When you buy a server, 70% of its carbon footprint is generated during its design. The best energy saving is the one we don't consume. Open Computing perfectly meets the constraints.

In this mindset, we discuss with Qarnot since they use these machines in their solutions.

At Celeris, our customers create meaning thanks to the infrastructure, and this infrastructure is also a cost. They have significant server farms and their objective is to reduce the initial investment and the OPEX: power consumption, maintainability, being more independent, and with more open hardware.

3-4 years ago, these same customers asked us: \"how can we reduce consumption, not necessarily change machines every 3, 4 or 5 years and invest in this path?\"

It is a real change in the last two years. The meetings we attend, we see a lot of CSR departments appearing with quite drastic carbon footprint reduction objectives over the next 10 or 15 years.

There is not much of a quick fix. The GAFAMs asked themselves the same questions long before us, about 10 years ago, perhaps driven more by the potential financial savings to be made than by the carbon footprint. But it turns out that today, we are bringing together the best of all worlds with open computing, namely materials that have been designed to last easily for 10 years and that can be repaired very easily.

We have a test lab with the materials proposed by the standard players in the market but also open compute racks and we benchmark all of this. We try to see what holds up best, what consumes the least, etc. and it's true that with an open, compute server, in 1 minute 30, you can change a motherboard, there is no tool, it's not proprietary, it's open source. Everybody can build these machines, the plans are available, it's important for the customers.

So today we are recertifying machines that are 3-4 years old and have nothing to be ashamed of compared to other manufacturers' machines.

Open source was made for security so that the community could improve things and have visibility, and above all the Gafams had servers with components that were useless to them. I wouldn't say that Open Compute is custom-made, but they have rethought computing. They wanted to start from scratch. So they transformed the racks and based the power supply in the rack rather than in the machines because it's better to have one big power supply than lots of small ones,

They made the machines more airier with fewer components inside. All the cabling is done from the front so the air circulation is from the back with better heat restitution.

In summary I would say that they designed the machines that suited them, that is to say easy to get, we know what's inside, which consume less and last longer.

It's the design of the whole solution, especially the compute in Qarnot, which means that we will consume much less (about 30% less on average). We even have security customers who have done benchmarks, it's obvious.

The Celeris / Qarnot partnership: an obvious choice

In France, we are a bit late. In the Netherlands, they have already adopted OCP to heat greenhouses, etc.
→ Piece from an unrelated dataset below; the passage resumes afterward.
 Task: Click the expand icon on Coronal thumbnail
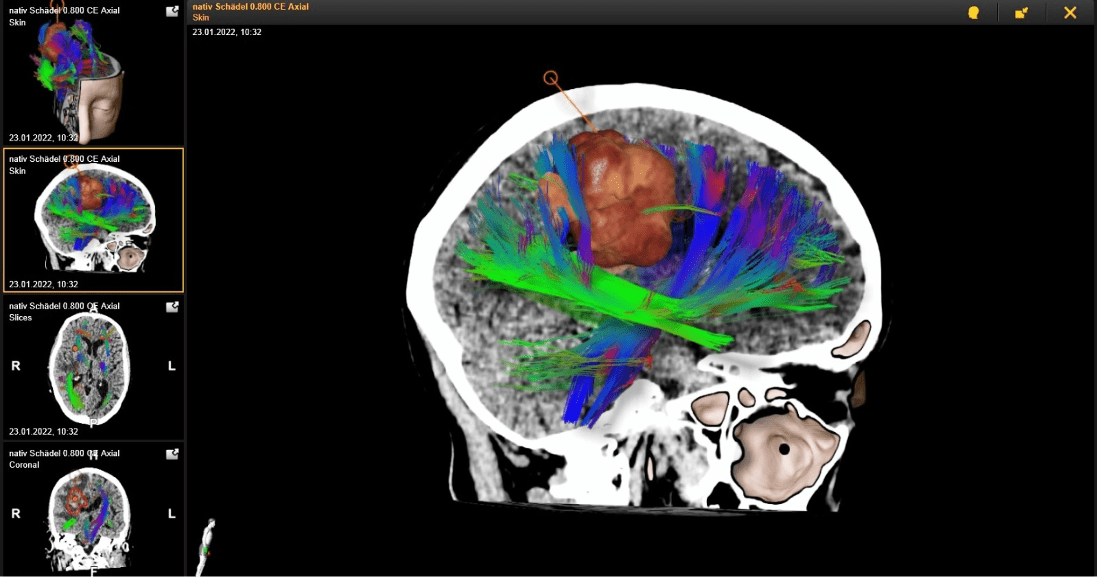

When I discovered Qarnot two years ago, I got in touch with Paul who explained the concept of transforming servers to recover heat, running pipes through the servers, etc. And when you go to HP, Dell or Lenovo, it's a bit complicated to open up and change everything in terms of the warranty. It's just not meant to be.

So the OCP that is open and not locked to a manufacturer is what Qarnot needed.

We did some hardware tests, Qarnot's engineers worked on it and we have to admit that it's a winning bet.

On the environmental side, we have to move. We think that by digitizing and sending to the cloud, we consume less, but it's getting worse and worse. Data centers are an enormous source of pollution. They sometimes consume as much electricity as a small town. So we don't have a choice, we have to find solutions that allow us to pollute the planet less.